Only lines holding the word "computer" are wanted from the records; copy all of them.

» **MATERIAL FOR THIS EXERCISE**
━━━━━━━━

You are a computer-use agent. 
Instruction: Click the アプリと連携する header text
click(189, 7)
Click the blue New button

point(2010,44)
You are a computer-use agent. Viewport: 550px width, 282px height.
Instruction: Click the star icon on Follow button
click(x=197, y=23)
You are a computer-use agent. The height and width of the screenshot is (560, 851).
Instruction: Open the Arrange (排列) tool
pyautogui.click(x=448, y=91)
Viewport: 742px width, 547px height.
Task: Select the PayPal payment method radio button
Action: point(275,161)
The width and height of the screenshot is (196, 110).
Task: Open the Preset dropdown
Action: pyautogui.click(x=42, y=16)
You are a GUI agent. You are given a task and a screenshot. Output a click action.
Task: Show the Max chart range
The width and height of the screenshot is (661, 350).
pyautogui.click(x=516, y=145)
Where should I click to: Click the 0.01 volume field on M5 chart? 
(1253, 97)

━━━━━━━━

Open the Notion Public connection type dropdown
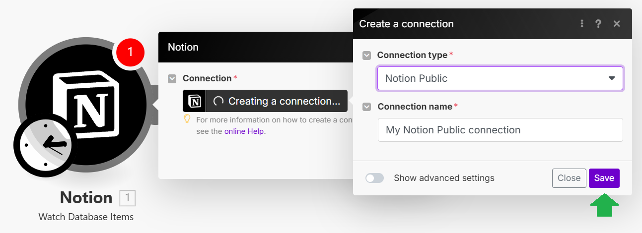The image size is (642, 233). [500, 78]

━━━━━━━━

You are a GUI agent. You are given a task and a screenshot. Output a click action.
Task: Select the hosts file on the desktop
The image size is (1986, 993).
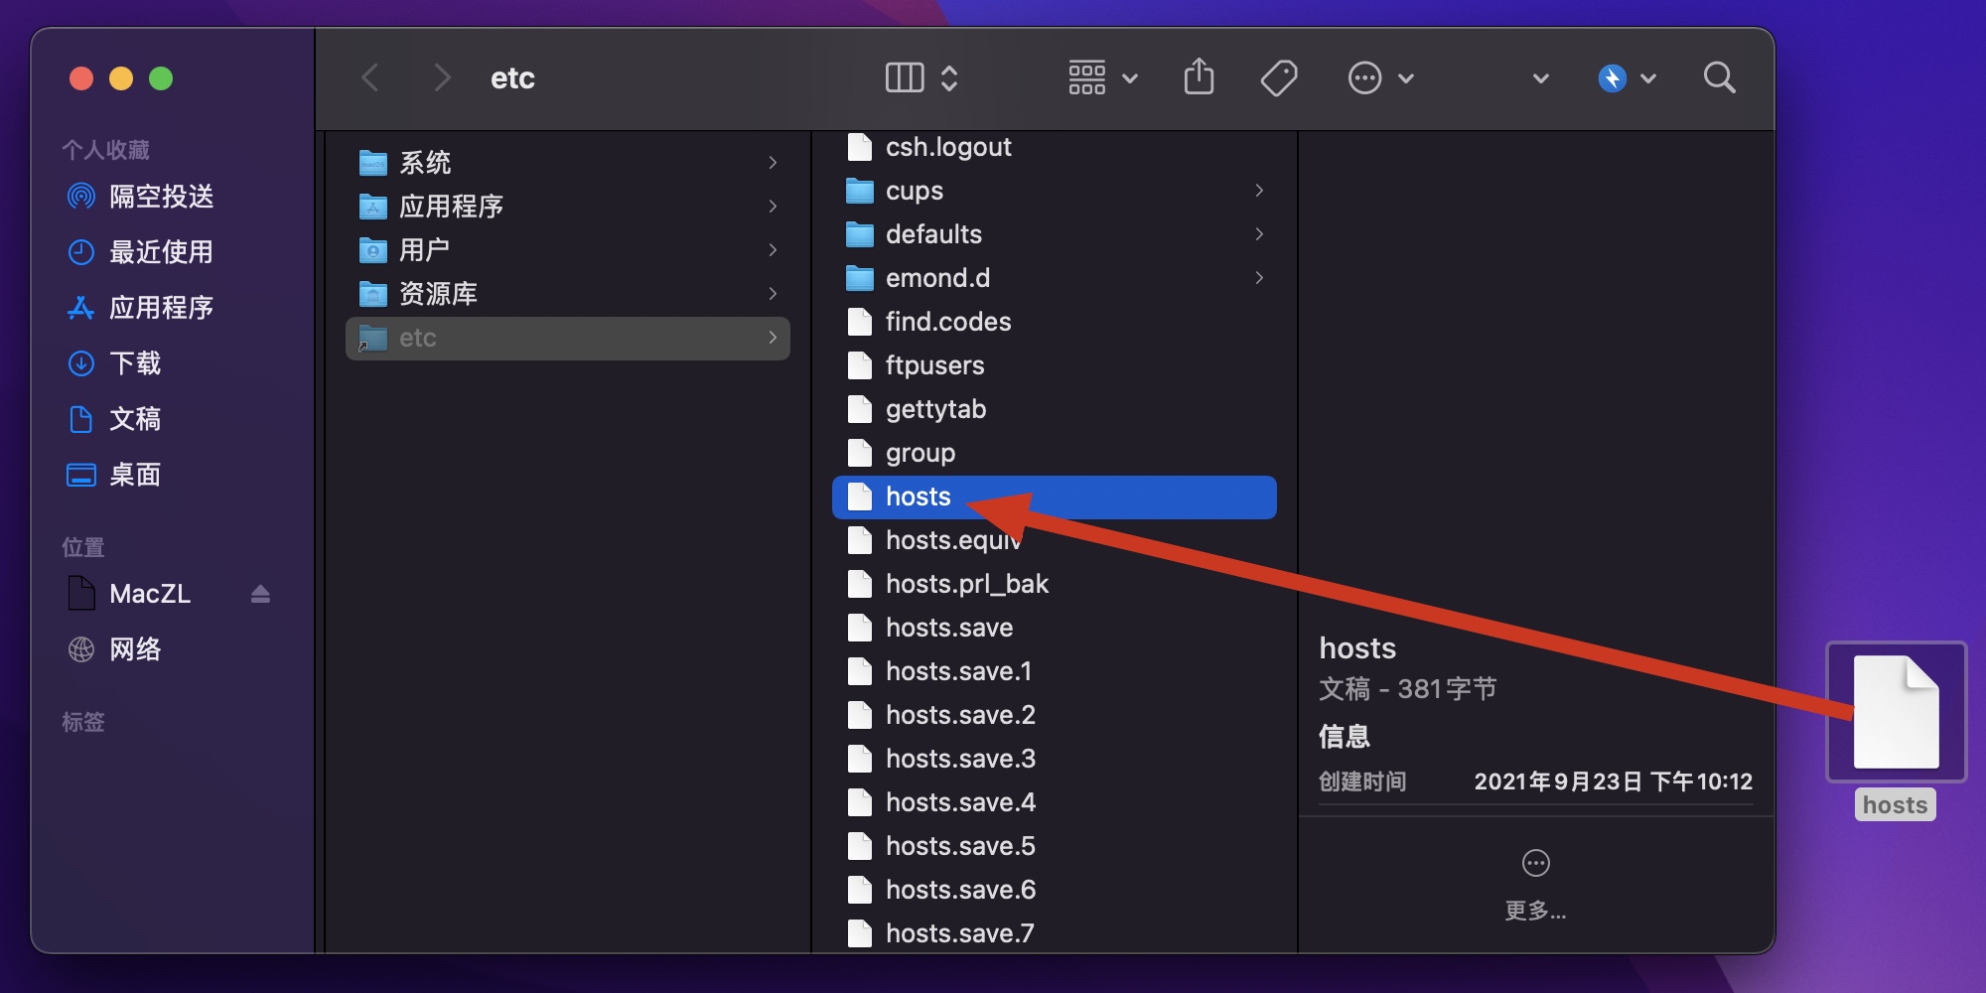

━━━━━━━━

» **REPLY TO THE TASK**
You are a computer-use agent. 
You are a computer-use agent. Viewport: 550px width, 282px height.
You are a computer-use agent. The height and width of the screenshot is (560, 851).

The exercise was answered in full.